In very broad terms, the business transferring pursuant to the Scheme comprises:
certain derivative transactions (mainly complex derivatives);
certain loan facilities which incorporate a complex derivative within the loan (e.g. an interest rate based on an index such as the RPI);
certain other transactions which directly or indirectly result in the Transferor having a prohibited exposure to a RFI, such as loan and liquidity facilities to which an RFI is a party.
The transferring business is carried on within the Commercial Banking division of the Group. The Commercial Banking division provides a wide range of commercial banking services and products to businesses ranging from small and medium sized enterprises with a turnover of between £1 million and £25 million to very large financial institutions, such as banks, insurance companies, pension administrators, etc. Customers in this division are divided into segments according to a variety of criteria, including turnover, the nature of the customer’s business, the type of customer and the type of product: ‘Small-and-medium- sized enterprises’ (“SME”), ‘Mid-Markets’
(“MM”), ‘Global Corporates’ (“GC”), ‘Financial Institutions’ (“FI”) and ‘Client Asset Management’ business (“CAM”).
The number of customers whose products are being transferred and/or who have agreements with the Transferors which are being duplicated by the Scheme is estimated as likely to be approximately 3,200, representing about 1% of the total number of customer entities in the Commercial Banking division. The customers so affected are mainly from the GC and FI segments of the Commercial Banking customers. (Footnote: 2)
The other two principal areas or divisions of the Group’s business are (1) Retail Banking and (2) Insurance and Wealth.
The Retail banking division provides current accounts, savings products, loans, mortgages and investments to personal customers and small business customers with an annual turnover of less than £1 million. Since 1st November 2017, the Retail banking division has been restructured into a number of separately managed subdivisions. Some of the business which used to be within the Consumer Finance subdivision before November 2017 is now separately managed in two other subdivisions, but for the sake of convenience (and further elaboration being unnecessary) the existing Consumer Finance sub-division and these other sub-divisions have been referred to in submissions and in this judgment are collectively referred to as “the Consumer Finance sub-division.”
The Consumer Finance sub-division provides motorfinance products, unsecured personal loans and commercial and consumer credit and charge cards. It also houses the ‘International Mortgage Services’, which is a closed book of mortgage loans which were extended to expatriate customers, and which is now in the process of being run-off. Some of the business in this division is carried on in the UK by various subsidiaries, including Black Horse Limited, Lex Autolease Limited, Cardnet Merchant Services Limited and MBNA Limited.
As its name indicates, the Insurance and Wealth division comprises two separate parts. The insurance business is carried out by separately authorised and regulated entities within the sub-group headed by Scottish Widows Group Limited and provides long-term savings, investment and protection products and general insurance. The
Wealth division provides wealth management services to individuals with at least £250,000 in savings, investments or personal pensions or a sole annual income of at least £250,000.
In addition to the three principal divisions of the Group’s business, the Group makes and holds investments outside the Group through Lloyds Development Capital (Holdings) Limited, its subsidiaries and certain other group companies.

******************************

• _Exercise goal_
Return the part of the banking passage above between "The number of" and "customers. (Footnote: 2)", inclusive, copied word for word.

• _Given data_

******************************

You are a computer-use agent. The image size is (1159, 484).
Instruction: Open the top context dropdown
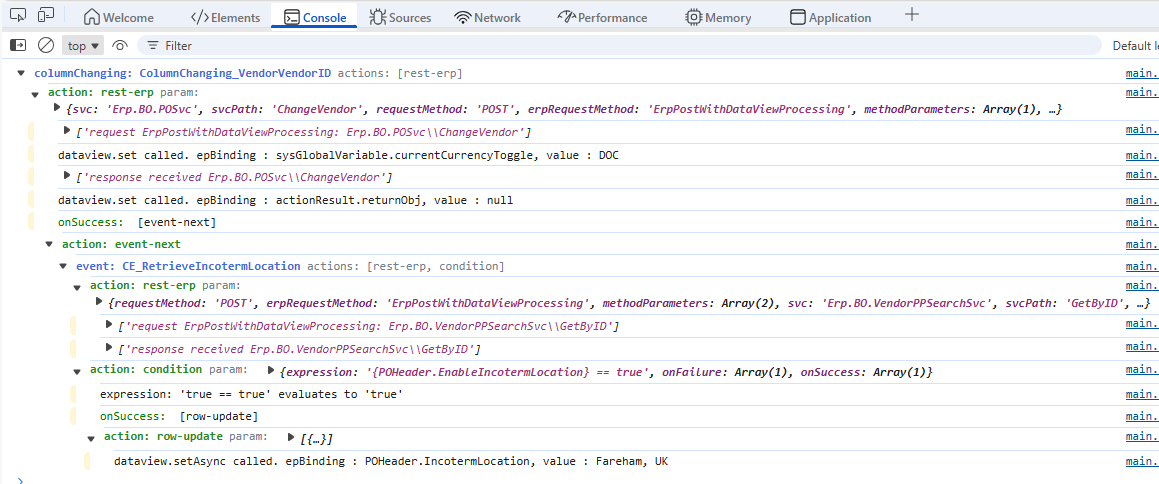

******************************

• _Final answer_
The number of customers whose products are being transferred and/or who have agreements with the Transferors which are being duplicated by the Scheme is estimated as likely to be approximately 3,200, representing about 1% of the total number of customer entities in the Commercial Banking division. The customers so affected are mainly from the GC and FI segments of the Commercial Banking customers. (Footnote: 2)